When minority computer scientists--or computer scientists who are women, for that matter--look around a computer room, meeting, or classroom, they rarely see other women or people of color. Patricia J. Teller, Ph.D., associate professor in the Department of Computer Science at the University of Texas at El Paso, and Valerie Taylor, Ph.D., head of the Department of Computer Science at Texas A&M University in College Station, are working to change that.
Teller is chair and Taylor is chair-elect of the Coalition to Diversify Computing (CDC), an organization that combines the resources of the Association for Computing Machinery (ACM), the Computing Research Association (CRA), and the Institute of Electrical and Electronics Engineers (IEEE-CS). The CDC seeks to increase minority participation in computer science by helping students and faculty successfully manage the transition to computing-based careers in academia, federal labs, and industry.
It also intends to increase the available pool of minority and female faculty members through partnerships and mentoring. Current emphasis is placed on: (1) recruitment of minority undergraduates into MS/Ph.D. programs, (2) retention of minority graduate students enrolled in MS/Ph.D. programs, and (3) transition of minority MS/Ph.D. graduates into academia and industry.
The CDC has its work cut out for it. According to the 2003-2004 Taulbee Survey, in 2004 only 1.1% of the doctorates in computer engineering and computer science went to Hispanics, 1.5% to African-Americans, and none to Native Americans or Alaskan Natives. Females were also sparsely represented. Moreover, current student numbers in the pipeline are just as dismal. In 2004, 1.3% of enrolled Ph.D. students were Hispanic, 1.8% were African-American, and only 0.2% were Native American.

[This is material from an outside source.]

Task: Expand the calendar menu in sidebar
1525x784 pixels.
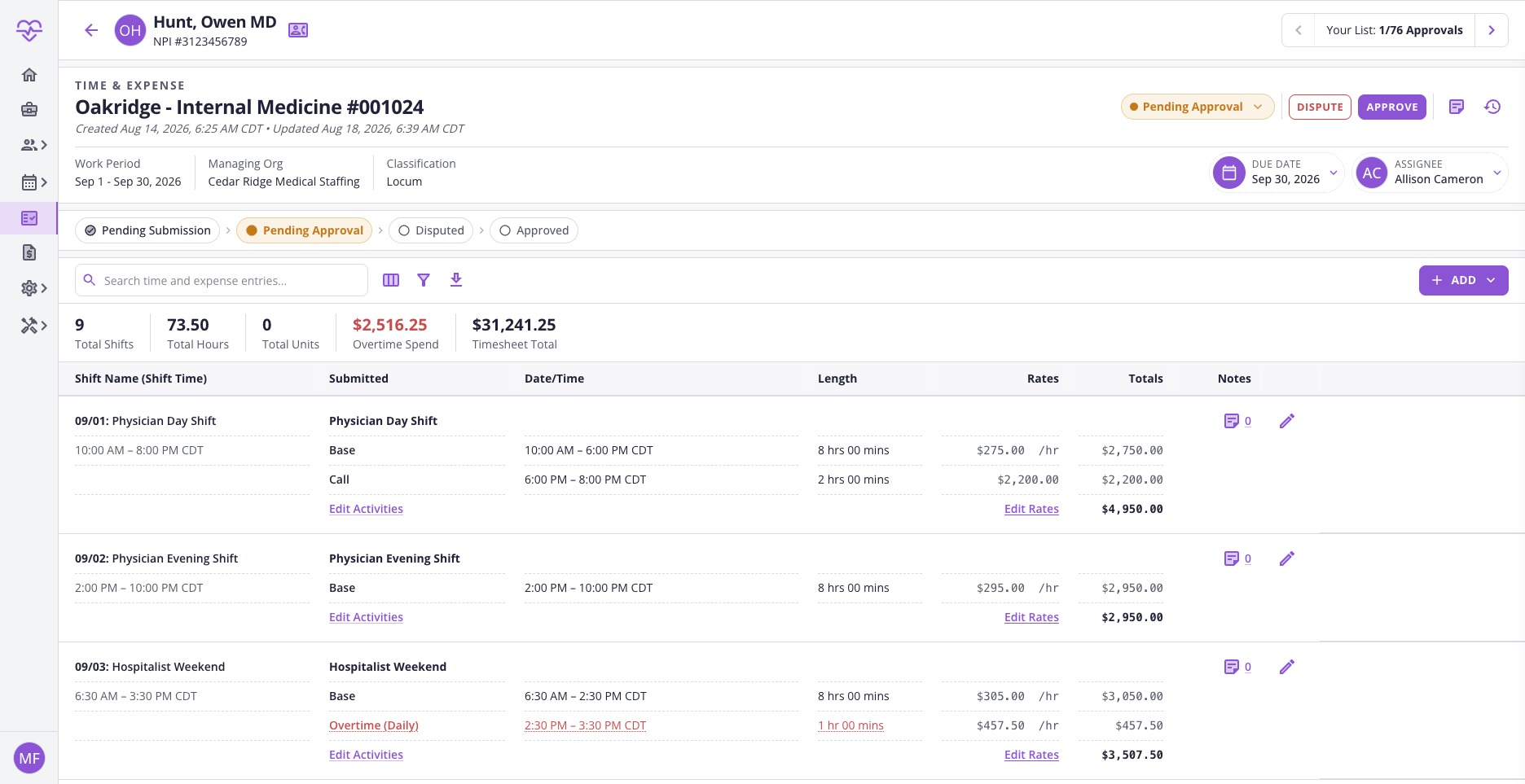Action: point(33,182)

Teller works at a Hispanic-serving institution and understands the need to change things now. "The population of the U.S. is changing," she says. "Not long in the future, Hispanics will make up a large part of the population of California, Texas, Arizona, and other states. If the United States wants to remain a world force in computing, more people from underrepresented groups must major in computer science in college and go on to graduate school."
CDC membership consists of 20 companies, universities, and federal labs and crosses a range of computer-related disciplines. The roll includes heavy hitters such as Boeing and Sandia Labs. These industrial partnerships are important because once women and minorities reach industry, if that is their goal, they must also fit in.

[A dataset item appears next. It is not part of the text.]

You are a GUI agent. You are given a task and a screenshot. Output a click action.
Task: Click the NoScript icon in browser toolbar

The key to this, according to CDC leaders, is helping them find role models, providing funding to attend conferences, increasing their confidence, and generally making them aware of the opportunities that exist.

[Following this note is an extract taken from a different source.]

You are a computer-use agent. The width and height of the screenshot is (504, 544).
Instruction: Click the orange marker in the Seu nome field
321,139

To this end, the CDC has created virtual networking communities and even some remote research opportunities, where students can collaborate on projects distant from their own institutions.
Heather Wake with Field Programmable Custom Computing Machines (FCCM) Conference organizers, Ken Pocek (left) and Jeff Arnold (right).
In October of this year, 250 students, faculty, and CDC members will gather in Albuquerque to attend the Richard Tapia Celebration of Diversity in Computing Conference in Albuquerque. [Richard A. Tapia is a mathematician and professor in the Department of Computation and Applied Mathematics at Rice University in Houston.] Headed by Pamela J. Williams, Ph.D., a senior member of the technical staff at Sandia Labs, the two-and-a-half day event, dubbed "Diversity of Scholars--A Tapestry of Discovery," will provide many networking opportunities. Participants will also attend technical presentations in computer science and hear talks by Mark Dean, IBM Fellow and vice president of systems at IBM Research, and Sandra Begay-Campbell, former executive director of the American Indian Science and Engineering Society (AISES) and a member of the technical staff at Sandia Labs.
But what if you are a student and don't have money to attend the CDC conference or another professional computer science meeting? The CDC provides financial assistance to students from underrepresented ethnic groups in science, technology, engineering, and math, with a focus on computing, to attend various conferences. This program, called "Sending Students/Mentors to Technical Conferences," stipulates that students must be accompanied by a faculty mentor. The idea here, Teller says, is to provide role models. In many cases this has worked to the advantage of student and mentor alike.
Advisor, Damian Rouson (left) and student Omar Santiago (right) at the SIAM Conference on Computational Science and Engineering.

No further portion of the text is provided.